[Records from a collection]
━━━━

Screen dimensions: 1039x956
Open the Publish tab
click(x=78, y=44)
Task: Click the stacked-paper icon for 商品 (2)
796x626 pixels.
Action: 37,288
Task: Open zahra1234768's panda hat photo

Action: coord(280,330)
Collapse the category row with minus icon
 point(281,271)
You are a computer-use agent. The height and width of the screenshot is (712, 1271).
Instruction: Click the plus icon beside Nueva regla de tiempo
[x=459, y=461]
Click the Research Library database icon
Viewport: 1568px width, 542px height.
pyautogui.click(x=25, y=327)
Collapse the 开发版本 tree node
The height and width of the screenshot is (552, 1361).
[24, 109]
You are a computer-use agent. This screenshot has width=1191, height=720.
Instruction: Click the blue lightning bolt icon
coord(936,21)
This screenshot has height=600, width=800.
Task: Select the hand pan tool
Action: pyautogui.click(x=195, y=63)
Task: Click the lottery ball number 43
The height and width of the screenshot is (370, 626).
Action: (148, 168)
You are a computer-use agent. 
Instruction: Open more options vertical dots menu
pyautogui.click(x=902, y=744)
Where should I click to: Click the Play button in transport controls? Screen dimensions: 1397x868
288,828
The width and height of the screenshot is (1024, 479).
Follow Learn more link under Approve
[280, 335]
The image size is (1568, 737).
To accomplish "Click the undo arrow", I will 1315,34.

━━━━

Aim of the exercise –
Copy, without any change, the lines above from the one containing "Instruction: Open more" to the end, both ends included. Add nothing else.

Result –
Instruction: Open more options vertical dots menu
pyautogui.click(x=902, y=744)
Where should I click to: Click the Play button in transport controls? Screen dimensions: 1397x868
288,828
The width and height of the screenshot is (1024, 479).
Follow Learn more link under Approve
[280, 335]
The image size is (1568, 737).
To accomplish "Click the undo arrow", I will 1315,34.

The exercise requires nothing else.